A data structure that classify nodes to different sets -> when adding and edge(two vertex) you find they are already in a set, it mean there is a cycle.

Also called disjoint set.

  1. Why use it

Constant space and time complexity. The key of union find is the efficiency of union() and find()

The precedency of minimum spanning tree.

  1. The procedure of build such structure

    https://youtu.be/YKE4Vd1ysPI

    1. At first each node are not connect others
    2. If two nodes are connected, let one be the parent of the other ;

Implementation

Basic

package Graph.unionfind;

public interface IUnionFind {
    int count(); // how many nodes
    int union(int x, int y); // merge nodes;
    int find(int x); // find the corresponded set;
    boolean connected(int x, int y); // if two nodes connected;
}
package Graph.unionfind;

public class UnionFindImpl implements IUnionFind{
    int count;
    private int[] id;

    public UnionFindImpl(int count) {
        this.count = count;
        id = new int[count];
        for (int i = 0; i < count; i++) {
            id[i] = i;
        }
    }

    @Override
    public int count() {
        return count;
    }

    @Override
    public void union(int x, int y) {
        int A = find(x);
        int B = find(y);
        if (A == B) {
            return;
        }
        for (int i = 0; i < count; i++) {
            if (id[i] == A) {
                id[i] = B;
            }
        }
    }

    @Override
    public int find(int x) {
        return id[x];
    }

    @Override
    public boolean connected(int x, int y) {
        return find(x) == find(y);
    }
}

Forest Tree representation

Quick Union

Build a tree , connected nodes share same root.

package Graph.unionfind;

public class QuickUnion implements IUnionFind{
    int count;
    private int[] parent;

    public QuickUnion(int count) {
        this.count = count;
        parent = new int[count];
        for (int i = 0; i < count; i++) {
            parent[i] = i;
        }
    }

    @Override
    public int count() {
        return count;
    }

    @Override
    public void union(int x, int y) {
        // build a tree
        int xRoot = find(x);
        int yRoot = find(y);
        if (xRoot == yRoot) {
            return;
        }
        parent[xRoot] = yRoot;
    }

    @Override
    public int find(int x) {
        // find the root;
        while (x != parent[x]) {
            x = parent[x];
        }
        return x;
    }

    @Override
    public boolean connected(int x, int y) {
        return find(x) == find(y);
    }
}

Balance Optimization

Sometimes, the tree may not balance very well and the traverse time become worst O(n) rather than O(logn).
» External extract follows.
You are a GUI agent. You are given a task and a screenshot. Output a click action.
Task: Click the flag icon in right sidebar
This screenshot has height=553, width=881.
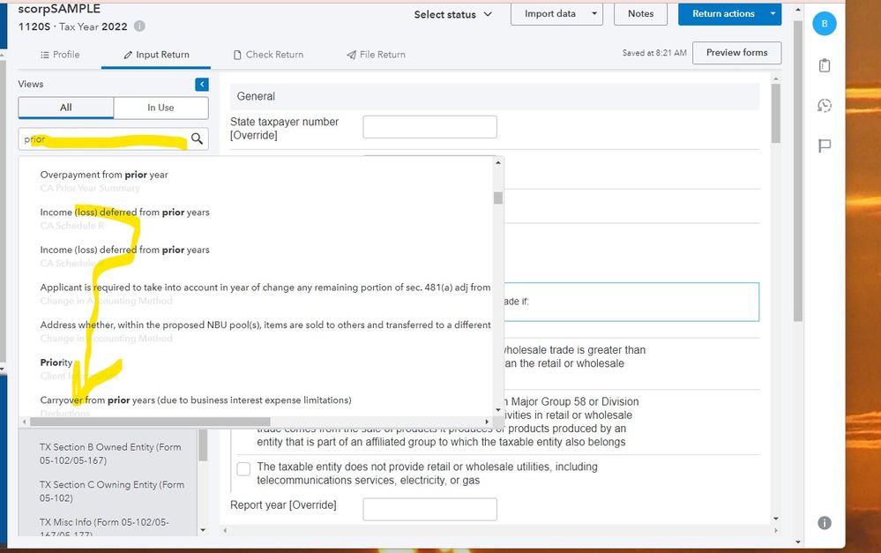click(825, 146)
Quick Find Union by Weight
package Graph.unionfind;

public class QuickFindUnionByWeight implements IUnionFind{
    int count;
    private int[] parent;
    private int[] size;

    public QuickFindUnionByWeight(int count) {
        this.count = count;
        parent = new int[count];
        for (int i = 0; i < count; i++) {
            parent[i] = i;
            size[i] = 1;
        }
    }

    @Override
    public int count() {
        return count;
    }

    @Override
    public void union(int x, int y) {
        // light weight merge to heavy ones;
        int xRoot = find(x);
        int yRoot = find(y);
        if (size[xRoot] > size[yRoot]) {
            parent[yRoot] = xRoot;
            size[xRoot] += size[yRoot];
        } else {
            parent[xRoot] = yRoot;
            size[yRoot] += size[xRoot];
        }
    }

    @Override
    public int find(int x) {
        while (x != parent[x]) {
            x = parent[x];
        }
        return x;
    }

    @Override
    public boolean connected(int x, int y) {
        return find(x) == find(y);
    }
}
Quick Find Union by Rank
package Graph.unionfind;

public class QuickFindUnionByRank implements IUnionFind{
    int count;
    private int[] parent;
    private int[] rank;

    public QuickFindUnionByRank(int count) {
        this.count = count;
        parent = new int[count];
        for (int i = 0; i < count; i++) {
            parent[i] = i;
            rank[i] = 1;
        }
    }

    @Override
    public int count() {
        return count;
    }

    @Override
    public void union(int x, int y) {
        // lower rank merge to higher ones;
        int xRoot = find(x);
        int yRoot = find(y);
        if (rank[xRoot] > rank[yRoot]) {
            parent[yRoot] = xRoot;
        } else if (rank[xRoot] < rank[yRoot]){
            parent[xRoot] = yRoot;
        } else {
            parent[xRoot] = yRoot;
            rank[yRoot]++;
        }
    }

    @Override
    public int find(int x) {
        while (x != parent[x]) {
            x = parent[x];
        }
        return x;
    }

    @Override
    public boolean connected(int x, int y) {
        return find(x) == find(y);
    }
}

Path Compression

Why we are doing this? Because we actually only care about what the root is each tree. So we are thinking if we could compression the height of the tree and keep it a constant?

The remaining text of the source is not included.